> Written request 1: Check whether each statement agrees with the beekeeping post: (a) the writer keeps bees treatment free; (b) the writer has not fed bees for winter weight in 3 or 4 years; (c) the writer's surplus honey in most years comes after July 4th. Answer yes or no for each and quote the words that decide it.

> Selected text:
──────────

I know some of that goes against conventional wisdom, but I'm not the only one keeping bees like this. I know he is kind of an abrasive fella, and he got ran out of here years ago (probably deservingly slow... he isn't particularly tactful), but Tim Ives does this same type of management (in Indiana) and he is treatment free. I'm not TF. There's a guy up in Saskatchewan name Rick... something, I can't remember. He's got bees in well insulated hives that put mine to shame and he's WAY up there.

Again, I'm not trying to be argumentative though I know it might sound that way. There's a lot of people who keep bees here locally who swear that our flows start in late-June or early-July, but my 100+ pound averages pulled before July 4th most years would beg to differ. It's all done by then, usually, as far as surplus goes. But there's usually enough trickle that I don't have to feed in the late summer/fall. Other than sometimes feeding nucs, I haven't fed bees for winter weight in 3 or 4 years. And I haven't fed nucs for a couple of years. They just don't have the colonies coming through winter that can capitalize on what I consider to be the "real" flows.
Again... it's all really local and (in my opinion) can also be tied to management practices. And I fully admit that colonies like this can absolutely SUCK to deal with because it's heavy and they're a headache to stay on top of... And depending on our individual goals/management we are likely to see entirely different things.

Just challenging the idea that queens mated in April are necessarily mating largely with package drones.

──────────

> Records to process:
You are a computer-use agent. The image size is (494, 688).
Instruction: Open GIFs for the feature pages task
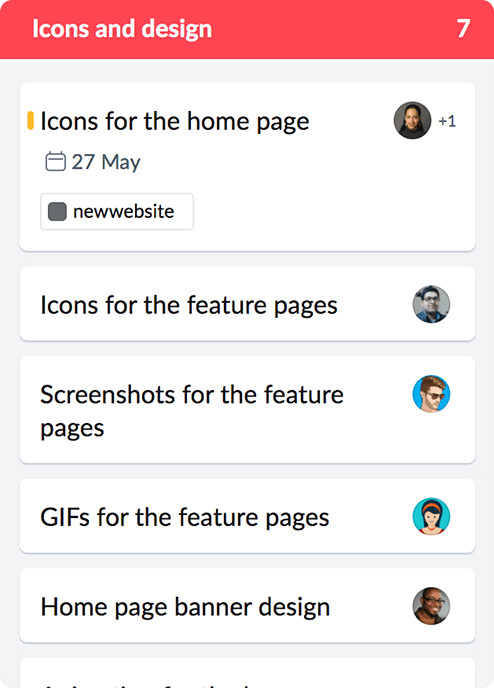tap(247, 516)
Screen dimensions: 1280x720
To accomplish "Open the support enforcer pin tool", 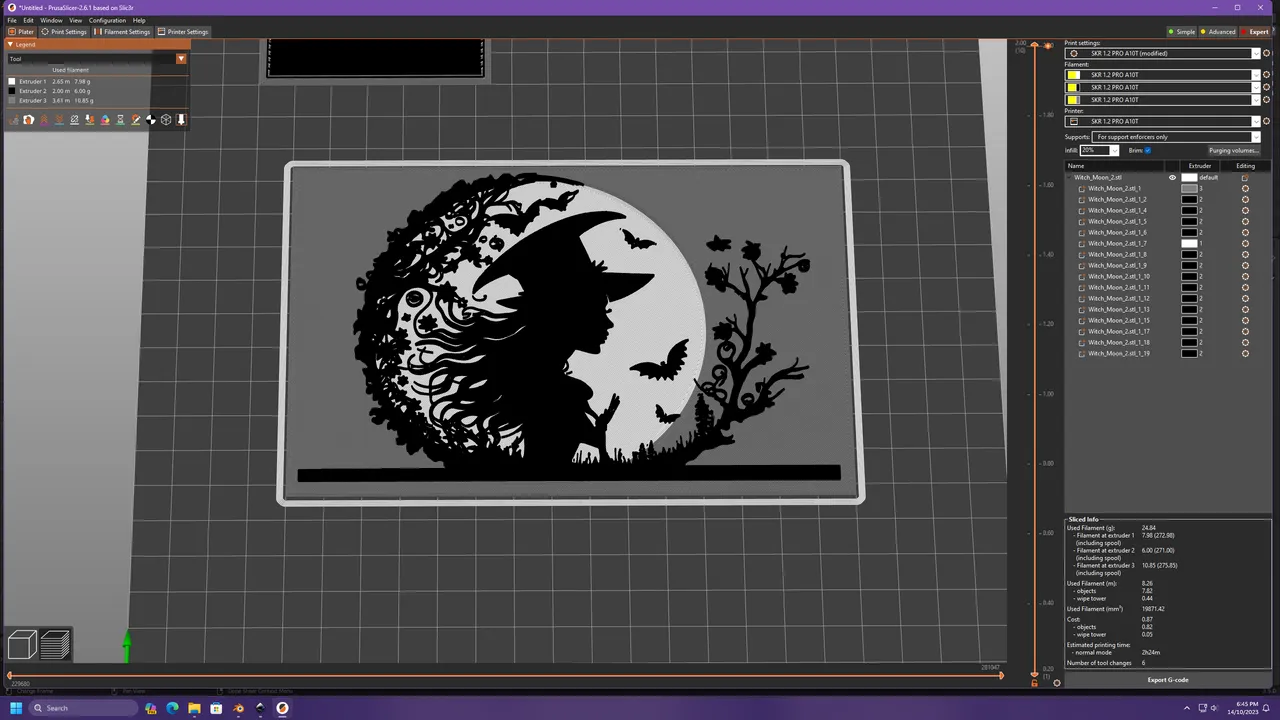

──────────

> Written request 2: Copy out all of the entries above word for word, leaving out the pictures.

> Written reply 1:
(a) No: "I'm not TF."
(b) Yes: "I haven't fed bees for winter weight in 3 or 4 years."
(c) No: "my 100+ pound averages pulled before July 4th most years"

> Written reply 2:
You are a computer-use agent. The image size is (494, 688).
Instruction: Open GIFs for the feature pages task
tap(247, 516)
Screen dimensions: 1280x720
To accomplish "Open the support enforcer pin tool", 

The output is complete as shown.